Educator and author Mary Gordon believes babies are the “Roots of Empathy,” and her nonprofit by that name is reducing bad behaviors in classrooms across the globe, with help from those who can’t help themselves.

Educator and author Mary Gordon believes babies are the “Roots of Empathy,” and her nonprofit by that name is reducing bad behaviors in classrooms across the globe, with help from those who can’t help themselves.
Gordon launched Roots of Empathy in Canada more than two decades ago to expose K-8 students to babies as a means of helping them understand their own emotions and empathize with classmates. The program includes 27 lessons centered on monthly visits from a parent volunteer and their infant, supervised by a Roots of Empathy-trained instructor, Nation Swell reports.

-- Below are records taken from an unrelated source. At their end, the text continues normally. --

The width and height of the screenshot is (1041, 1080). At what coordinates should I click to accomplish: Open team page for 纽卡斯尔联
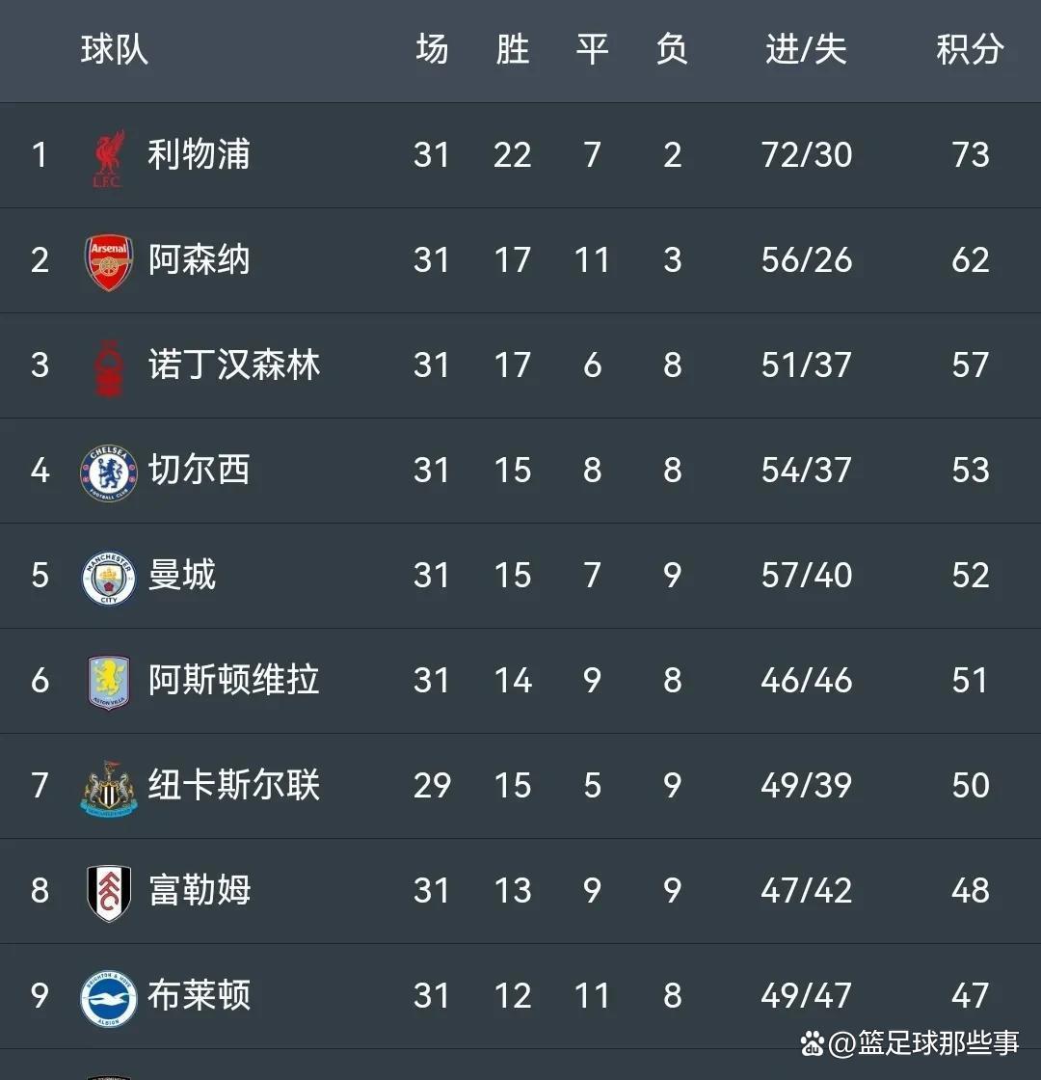coord(234,785)
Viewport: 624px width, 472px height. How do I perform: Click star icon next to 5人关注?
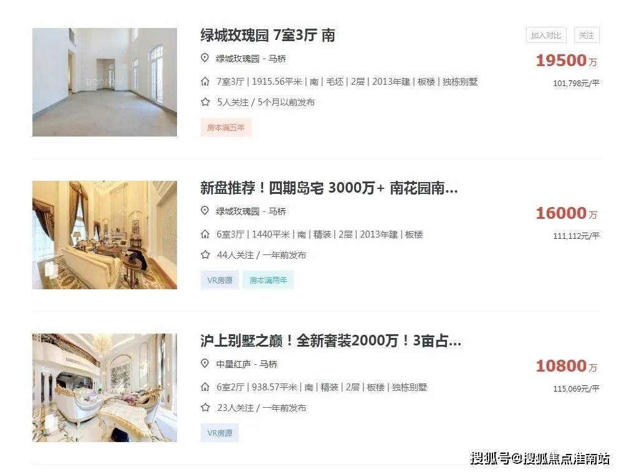pyautogui.click(x=205, y=102)
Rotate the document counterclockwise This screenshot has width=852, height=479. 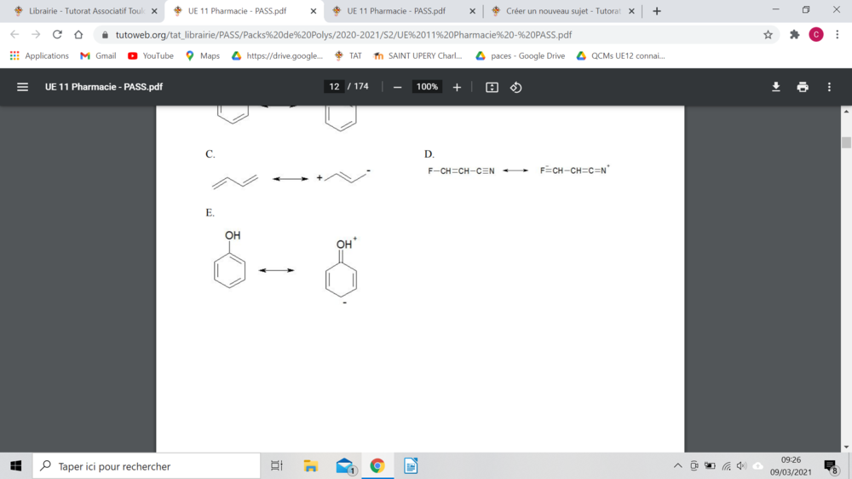point(515,87)
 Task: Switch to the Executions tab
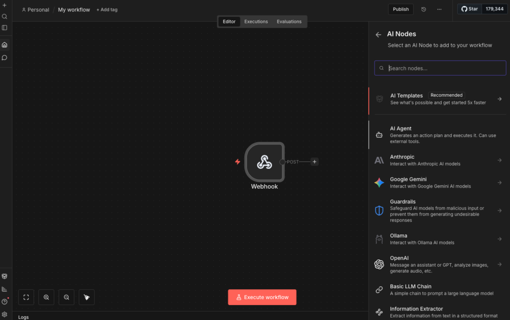[256, 21]
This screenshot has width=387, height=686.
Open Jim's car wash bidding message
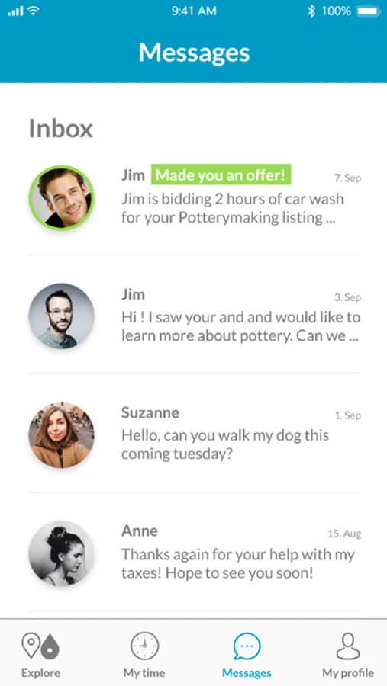pyautogui.click(x=194, y=197)
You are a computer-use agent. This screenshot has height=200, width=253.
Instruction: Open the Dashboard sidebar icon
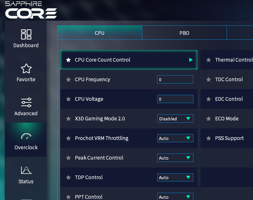[26, 35]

“What we do know and what teachers know is that the children really do learn to understand the alphabet of their emotions,” Gordon said. “And even better, they are able to talk about how they feel.”
Over the last 22 years, Roots of Empathy has expanded to 11 countries including the United States, driven by both anecdotal evidence and research showing its powerful impact. One study suggests the program can cut the number of students picking fights in half, while another highlights reductions in “difficult” behavior and increases in positive communication and social behaviors.
University of Missouri researchers in 2005 wrote Roots of Empathy shows “particularly strong evidence for its potential to reduce aggression and violence,” according to the news site.
The Seattle school district first adopted Roots of Empathy in 2007-08, and more than 15,000 Seattle students have participated in the program since its inception.
“Roots of Empathy provides a unique way to bring out compassion and tenderness in students,” Nancy Smith, a third-grade teacher in Seattle’s Olympic Hills Elementary, told Seattle’s Child in 2015. “For kids, Roots of Empathy is a respite from the day-today realities of school, and helps them deal with the difficulties and challenges in their home lives, as well. The visits are a breath of fresh air, giving kids a break from the work of academic learning and interactions with peers.”
Gordon said the program is designed to take a proactive approach to bullying and other student discipline issues.
“It’s not medicine, it’s vitamins, and we all need vitamins,” she told Nation Swell. “If you offer a universal program, you head off a lot of trouble, and it’s a benefit that we head off aggression and bullying.”
“This is our solution to building a caring, peaceful and civil society; through children,” Gordon said.
James Davison Hunter, founder of the Institute for Advanced Studies in Culture at the University of Virginia, discussed the importance of addressing specifics of each school’s moral ecology to created personalized solutions to bullying.
“We can only care for the young in their particularity,” Hunter wrote in “The Content of Their Character,” an analysis of character education programs in a wide variety of schools. “If we are not attentive to and understanding of these contexts, we are not caring for real, live human beings, but rather abstractions that actually don’t exist at all.”
The “universal program” offered by Roots of Empathy involves broad lessons for all students. Other programs like the Olweus Bullying Prevention Program take a similar all-inclusive approach, along with lessons targeted specifically at victims and perpetrators of bullying.
“Because the Olweus Bullying Prevention Program is not a curriculum, its core principles, rules, and supportive materials can be adapted for use by any program that children and youth attend on a regular basis, such as after-school programs, camps, or community youth programs,” according to the Olweus website. “All students participate in most aspects of the program, while students identified as bullying others, or as targets of bullying, receive additional individualized interventions.”